### [Exercise details]
Convert the listing below into a two-column CSV with the headers "input" and "output", starting at the line that has "Click the Prospecting/DM" and stopping after the line that has "Looking at the screenshot, I should [x=118, y=74].". Each row should hold what is asked and its answer, each in one quoted field, with line breaks replaced by spaces.

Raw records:

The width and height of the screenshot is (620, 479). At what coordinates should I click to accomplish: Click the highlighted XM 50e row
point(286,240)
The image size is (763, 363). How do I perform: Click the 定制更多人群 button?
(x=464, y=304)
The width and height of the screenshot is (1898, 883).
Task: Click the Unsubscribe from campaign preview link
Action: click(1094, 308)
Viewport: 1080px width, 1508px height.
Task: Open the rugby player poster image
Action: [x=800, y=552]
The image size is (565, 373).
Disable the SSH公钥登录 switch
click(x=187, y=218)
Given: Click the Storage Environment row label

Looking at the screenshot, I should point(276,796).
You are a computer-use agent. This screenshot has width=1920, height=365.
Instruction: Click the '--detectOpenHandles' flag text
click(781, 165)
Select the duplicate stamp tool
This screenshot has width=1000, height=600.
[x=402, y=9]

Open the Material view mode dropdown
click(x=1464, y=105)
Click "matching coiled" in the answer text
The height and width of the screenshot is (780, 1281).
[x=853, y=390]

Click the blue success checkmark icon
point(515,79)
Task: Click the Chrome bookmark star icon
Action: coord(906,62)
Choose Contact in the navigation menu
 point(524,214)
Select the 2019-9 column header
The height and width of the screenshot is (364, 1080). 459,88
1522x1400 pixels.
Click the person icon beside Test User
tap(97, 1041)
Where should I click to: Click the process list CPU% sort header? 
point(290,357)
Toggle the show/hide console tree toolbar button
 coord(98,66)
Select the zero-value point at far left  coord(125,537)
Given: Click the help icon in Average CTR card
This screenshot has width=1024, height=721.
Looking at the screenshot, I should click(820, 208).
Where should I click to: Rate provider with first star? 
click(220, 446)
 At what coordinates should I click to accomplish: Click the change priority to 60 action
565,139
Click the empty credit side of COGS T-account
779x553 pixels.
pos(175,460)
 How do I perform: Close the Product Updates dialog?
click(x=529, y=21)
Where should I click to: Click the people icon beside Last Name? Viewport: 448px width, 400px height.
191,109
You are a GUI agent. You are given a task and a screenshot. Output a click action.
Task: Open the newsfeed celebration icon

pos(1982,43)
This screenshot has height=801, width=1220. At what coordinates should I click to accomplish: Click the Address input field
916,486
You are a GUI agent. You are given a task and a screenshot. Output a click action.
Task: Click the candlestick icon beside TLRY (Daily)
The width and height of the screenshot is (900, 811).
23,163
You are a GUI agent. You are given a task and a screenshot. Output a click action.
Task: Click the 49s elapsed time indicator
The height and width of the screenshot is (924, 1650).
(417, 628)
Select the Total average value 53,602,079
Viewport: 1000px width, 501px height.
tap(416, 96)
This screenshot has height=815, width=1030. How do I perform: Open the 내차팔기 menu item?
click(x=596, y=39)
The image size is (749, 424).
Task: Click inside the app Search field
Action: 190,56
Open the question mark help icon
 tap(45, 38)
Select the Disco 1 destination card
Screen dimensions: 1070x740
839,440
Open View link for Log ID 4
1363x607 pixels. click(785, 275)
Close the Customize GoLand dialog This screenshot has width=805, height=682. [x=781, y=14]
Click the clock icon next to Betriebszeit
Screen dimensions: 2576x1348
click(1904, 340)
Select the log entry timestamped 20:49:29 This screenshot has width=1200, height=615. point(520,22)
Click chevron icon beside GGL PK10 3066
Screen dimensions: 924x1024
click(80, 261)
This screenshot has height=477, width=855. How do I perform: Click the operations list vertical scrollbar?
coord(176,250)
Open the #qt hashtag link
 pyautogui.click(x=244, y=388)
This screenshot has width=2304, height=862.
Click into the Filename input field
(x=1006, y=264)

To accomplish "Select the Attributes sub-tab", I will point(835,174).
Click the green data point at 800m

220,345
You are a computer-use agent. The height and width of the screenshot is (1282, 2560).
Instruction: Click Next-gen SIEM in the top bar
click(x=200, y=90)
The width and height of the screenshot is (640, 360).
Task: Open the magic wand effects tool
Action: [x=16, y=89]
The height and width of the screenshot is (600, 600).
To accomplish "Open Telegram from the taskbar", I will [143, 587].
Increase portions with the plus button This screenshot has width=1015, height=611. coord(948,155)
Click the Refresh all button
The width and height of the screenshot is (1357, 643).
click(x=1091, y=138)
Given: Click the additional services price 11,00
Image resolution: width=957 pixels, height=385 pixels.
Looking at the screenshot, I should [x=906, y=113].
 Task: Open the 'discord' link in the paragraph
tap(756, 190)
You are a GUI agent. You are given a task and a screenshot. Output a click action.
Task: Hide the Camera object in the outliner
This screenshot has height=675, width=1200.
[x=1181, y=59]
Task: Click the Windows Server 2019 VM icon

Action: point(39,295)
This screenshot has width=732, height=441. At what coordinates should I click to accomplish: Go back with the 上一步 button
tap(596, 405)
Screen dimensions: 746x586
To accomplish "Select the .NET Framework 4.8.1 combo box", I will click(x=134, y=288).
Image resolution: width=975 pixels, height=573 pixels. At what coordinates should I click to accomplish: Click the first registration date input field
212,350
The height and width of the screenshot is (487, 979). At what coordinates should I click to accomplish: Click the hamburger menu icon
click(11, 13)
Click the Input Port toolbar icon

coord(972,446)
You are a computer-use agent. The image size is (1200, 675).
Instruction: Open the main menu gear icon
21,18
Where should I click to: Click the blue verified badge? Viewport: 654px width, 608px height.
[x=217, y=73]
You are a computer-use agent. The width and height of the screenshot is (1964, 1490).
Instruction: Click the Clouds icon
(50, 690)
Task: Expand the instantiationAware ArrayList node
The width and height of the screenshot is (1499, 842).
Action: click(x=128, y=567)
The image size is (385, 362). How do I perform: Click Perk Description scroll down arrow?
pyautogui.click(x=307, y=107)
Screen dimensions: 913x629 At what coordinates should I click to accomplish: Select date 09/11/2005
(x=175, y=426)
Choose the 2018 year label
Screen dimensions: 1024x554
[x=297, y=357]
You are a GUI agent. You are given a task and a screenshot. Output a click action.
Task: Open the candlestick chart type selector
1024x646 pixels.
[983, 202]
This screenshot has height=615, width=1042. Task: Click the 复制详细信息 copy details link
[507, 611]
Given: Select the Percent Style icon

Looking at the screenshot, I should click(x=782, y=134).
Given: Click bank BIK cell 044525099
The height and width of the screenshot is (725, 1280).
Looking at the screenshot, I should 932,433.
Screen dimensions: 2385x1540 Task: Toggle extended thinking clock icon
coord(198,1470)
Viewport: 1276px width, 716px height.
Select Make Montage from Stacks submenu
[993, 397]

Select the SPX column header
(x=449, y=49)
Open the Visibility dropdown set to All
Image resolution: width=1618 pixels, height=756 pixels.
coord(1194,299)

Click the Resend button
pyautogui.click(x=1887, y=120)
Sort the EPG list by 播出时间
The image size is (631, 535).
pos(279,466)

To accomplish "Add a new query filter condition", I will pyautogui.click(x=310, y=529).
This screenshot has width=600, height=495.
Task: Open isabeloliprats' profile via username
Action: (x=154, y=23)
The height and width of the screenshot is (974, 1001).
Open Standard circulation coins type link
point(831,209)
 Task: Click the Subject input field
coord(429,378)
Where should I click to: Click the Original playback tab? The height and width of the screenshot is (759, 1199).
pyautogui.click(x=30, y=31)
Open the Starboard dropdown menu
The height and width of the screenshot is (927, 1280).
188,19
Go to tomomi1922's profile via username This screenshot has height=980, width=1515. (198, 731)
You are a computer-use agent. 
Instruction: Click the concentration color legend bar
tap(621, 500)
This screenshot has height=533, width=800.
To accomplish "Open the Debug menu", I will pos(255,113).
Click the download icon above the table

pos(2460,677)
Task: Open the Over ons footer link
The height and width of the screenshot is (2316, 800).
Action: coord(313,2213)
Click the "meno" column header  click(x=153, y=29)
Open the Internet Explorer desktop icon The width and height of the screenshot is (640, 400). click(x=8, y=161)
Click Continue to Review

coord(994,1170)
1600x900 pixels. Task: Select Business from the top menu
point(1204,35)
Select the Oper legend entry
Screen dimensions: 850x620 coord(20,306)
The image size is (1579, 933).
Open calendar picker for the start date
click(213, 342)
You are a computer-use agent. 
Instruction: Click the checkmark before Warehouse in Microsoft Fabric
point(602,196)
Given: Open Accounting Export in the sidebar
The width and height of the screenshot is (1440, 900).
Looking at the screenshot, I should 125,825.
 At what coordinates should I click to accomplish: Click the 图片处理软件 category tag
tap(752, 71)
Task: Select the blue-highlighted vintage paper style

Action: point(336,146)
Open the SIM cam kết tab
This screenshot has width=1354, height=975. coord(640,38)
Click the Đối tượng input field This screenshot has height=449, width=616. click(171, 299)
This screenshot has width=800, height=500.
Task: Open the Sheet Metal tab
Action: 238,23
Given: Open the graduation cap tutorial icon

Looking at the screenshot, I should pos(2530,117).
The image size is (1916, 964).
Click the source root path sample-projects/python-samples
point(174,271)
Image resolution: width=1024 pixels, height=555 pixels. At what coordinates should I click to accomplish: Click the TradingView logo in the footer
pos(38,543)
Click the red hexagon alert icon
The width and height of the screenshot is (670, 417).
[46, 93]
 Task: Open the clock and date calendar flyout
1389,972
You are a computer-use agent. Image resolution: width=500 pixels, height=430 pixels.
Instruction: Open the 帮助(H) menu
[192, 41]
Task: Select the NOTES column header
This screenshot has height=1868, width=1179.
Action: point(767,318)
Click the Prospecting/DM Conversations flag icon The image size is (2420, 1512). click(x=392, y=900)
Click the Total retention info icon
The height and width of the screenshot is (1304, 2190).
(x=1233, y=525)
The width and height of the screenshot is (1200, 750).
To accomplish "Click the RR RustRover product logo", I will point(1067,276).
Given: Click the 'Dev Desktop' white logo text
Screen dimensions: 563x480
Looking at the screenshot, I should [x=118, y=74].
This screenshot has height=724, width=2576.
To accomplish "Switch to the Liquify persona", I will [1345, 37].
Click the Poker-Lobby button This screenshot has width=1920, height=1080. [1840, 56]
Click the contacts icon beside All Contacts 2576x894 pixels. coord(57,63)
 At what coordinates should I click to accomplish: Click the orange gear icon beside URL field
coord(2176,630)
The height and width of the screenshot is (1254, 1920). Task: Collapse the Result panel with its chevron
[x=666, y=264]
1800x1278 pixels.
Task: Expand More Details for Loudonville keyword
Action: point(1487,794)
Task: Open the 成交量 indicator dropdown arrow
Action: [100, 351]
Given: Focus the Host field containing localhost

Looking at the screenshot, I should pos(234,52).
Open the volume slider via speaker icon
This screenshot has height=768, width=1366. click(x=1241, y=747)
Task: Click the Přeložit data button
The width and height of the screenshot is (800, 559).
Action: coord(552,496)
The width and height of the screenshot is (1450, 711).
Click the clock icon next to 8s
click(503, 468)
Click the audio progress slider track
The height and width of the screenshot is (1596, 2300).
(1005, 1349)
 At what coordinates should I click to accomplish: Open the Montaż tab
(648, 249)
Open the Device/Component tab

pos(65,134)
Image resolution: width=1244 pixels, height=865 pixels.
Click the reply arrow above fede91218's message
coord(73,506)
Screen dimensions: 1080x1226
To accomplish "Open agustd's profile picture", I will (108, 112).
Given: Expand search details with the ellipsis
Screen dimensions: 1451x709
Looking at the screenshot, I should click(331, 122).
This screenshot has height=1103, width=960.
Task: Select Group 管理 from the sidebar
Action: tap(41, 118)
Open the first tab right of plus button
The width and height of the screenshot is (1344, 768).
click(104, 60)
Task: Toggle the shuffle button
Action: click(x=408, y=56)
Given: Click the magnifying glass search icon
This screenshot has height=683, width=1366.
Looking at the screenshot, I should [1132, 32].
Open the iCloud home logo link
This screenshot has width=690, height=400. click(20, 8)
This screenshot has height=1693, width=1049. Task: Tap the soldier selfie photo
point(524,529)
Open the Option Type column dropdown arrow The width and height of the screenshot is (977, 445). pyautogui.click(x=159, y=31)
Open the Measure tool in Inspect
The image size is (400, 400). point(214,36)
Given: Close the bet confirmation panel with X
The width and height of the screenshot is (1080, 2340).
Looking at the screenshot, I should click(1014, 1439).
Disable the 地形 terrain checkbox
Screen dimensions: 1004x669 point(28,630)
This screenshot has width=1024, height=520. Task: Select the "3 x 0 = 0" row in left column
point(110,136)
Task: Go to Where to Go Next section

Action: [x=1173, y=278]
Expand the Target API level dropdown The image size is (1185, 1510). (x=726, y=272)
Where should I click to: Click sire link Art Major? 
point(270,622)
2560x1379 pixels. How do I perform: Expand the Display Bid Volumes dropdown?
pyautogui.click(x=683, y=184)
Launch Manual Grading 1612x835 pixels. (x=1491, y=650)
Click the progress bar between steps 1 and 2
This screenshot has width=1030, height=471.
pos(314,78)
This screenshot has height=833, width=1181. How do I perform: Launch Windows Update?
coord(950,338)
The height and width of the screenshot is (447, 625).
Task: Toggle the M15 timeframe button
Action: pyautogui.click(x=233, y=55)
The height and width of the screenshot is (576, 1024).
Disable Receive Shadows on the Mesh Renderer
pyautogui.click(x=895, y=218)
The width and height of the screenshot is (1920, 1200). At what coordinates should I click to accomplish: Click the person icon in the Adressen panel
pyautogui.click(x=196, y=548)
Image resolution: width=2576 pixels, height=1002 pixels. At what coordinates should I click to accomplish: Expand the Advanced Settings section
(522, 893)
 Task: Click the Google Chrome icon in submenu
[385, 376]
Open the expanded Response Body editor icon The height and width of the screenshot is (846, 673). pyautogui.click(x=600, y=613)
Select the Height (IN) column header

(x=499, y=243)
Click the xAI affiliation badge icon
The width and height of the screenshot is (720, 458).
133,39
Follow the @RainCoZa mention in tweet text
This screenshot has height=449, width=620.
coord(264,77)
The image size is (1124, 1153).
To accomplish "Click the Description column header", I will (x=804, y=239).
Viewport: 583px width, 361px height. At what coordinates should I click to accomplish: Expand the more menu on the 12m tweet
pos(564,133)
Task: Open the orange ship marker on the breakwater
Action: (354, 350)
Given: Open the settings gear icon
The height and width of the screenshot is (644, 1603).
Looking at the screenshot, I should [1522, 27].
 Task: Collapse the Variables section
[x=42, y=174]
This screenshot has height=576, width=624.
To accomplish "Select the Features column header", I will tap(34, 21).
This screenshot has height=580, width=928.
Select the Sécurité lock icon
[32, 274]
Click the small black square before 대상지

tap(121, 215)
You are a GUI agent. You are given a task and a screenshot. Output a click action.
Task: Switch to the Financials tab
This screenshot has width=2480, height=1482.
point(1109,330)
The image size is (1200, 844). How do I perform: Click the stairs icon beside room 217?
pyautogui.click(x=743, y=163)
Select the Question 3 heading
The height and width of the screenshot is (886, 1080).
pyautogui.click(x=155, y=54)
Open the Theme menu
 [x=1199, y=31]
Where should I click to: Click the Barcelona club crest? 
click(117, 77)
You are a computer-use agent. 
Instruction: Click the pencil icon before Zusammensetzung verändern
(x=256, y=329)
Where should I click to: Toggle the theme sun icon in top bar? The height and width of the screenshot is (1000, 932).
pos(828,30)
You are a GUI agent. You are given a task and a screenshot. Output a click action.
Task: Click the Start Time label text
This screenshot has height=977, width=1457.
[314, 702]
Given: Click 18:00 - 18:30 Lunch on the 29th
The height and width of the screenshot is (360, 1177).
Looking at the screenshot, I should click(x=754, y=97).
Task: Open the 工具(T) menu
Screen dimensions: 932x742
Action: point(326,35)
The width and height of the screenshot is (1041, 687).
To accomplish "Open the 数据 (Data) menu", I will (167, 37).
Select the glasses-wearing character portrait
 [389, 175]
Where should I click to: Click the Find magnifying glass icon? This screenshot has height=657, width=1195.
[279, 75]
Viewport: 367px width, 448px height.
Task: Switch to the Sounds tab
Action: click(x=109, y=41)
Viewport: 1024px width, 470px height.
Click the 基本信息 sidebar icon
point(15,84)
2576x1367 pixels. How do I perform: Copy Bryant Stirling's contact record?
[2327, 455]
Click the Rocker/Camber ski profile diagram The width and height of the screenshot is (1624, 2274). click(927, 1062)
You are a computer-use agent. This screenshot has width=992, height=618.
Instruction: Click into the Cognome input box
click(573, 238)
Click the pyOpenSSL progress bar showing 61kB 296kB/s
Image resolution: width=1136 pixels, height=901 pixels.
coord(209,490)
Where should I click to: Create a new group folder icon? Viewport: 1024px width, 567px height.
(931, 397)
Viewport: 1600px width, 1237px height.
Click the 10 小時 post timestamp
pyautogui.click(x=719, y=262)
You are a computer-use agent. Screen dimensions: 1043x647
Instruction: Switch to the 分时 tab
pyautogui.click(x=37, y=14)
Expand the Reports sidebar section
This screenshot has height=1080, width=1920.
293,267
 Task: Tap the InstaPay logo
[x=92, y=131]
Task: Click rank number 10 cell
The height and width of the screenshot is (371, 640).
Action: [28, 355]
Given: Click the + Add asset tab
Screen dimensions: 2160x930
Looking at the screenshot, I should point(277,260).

### [Exercise result]
input,output
"Click the Prospecting/DM Conversations flag icon The image size is (2420, 1512).","click(x=392, y=900)"
"Click the Total retention info icon The height and width of the screenshot is (1304, 2190).","(x=1233, y=525)"
"The width and height of the screenshot is (1200, 750). To accomplish ""Click the RR RustRover product logo"",","I will point(1067,276)."
"Given: Click the 'Dev Desktop' white logo text Screen dimensions: 563x480","Looking at the screenshot, I should [x=118, y=74]."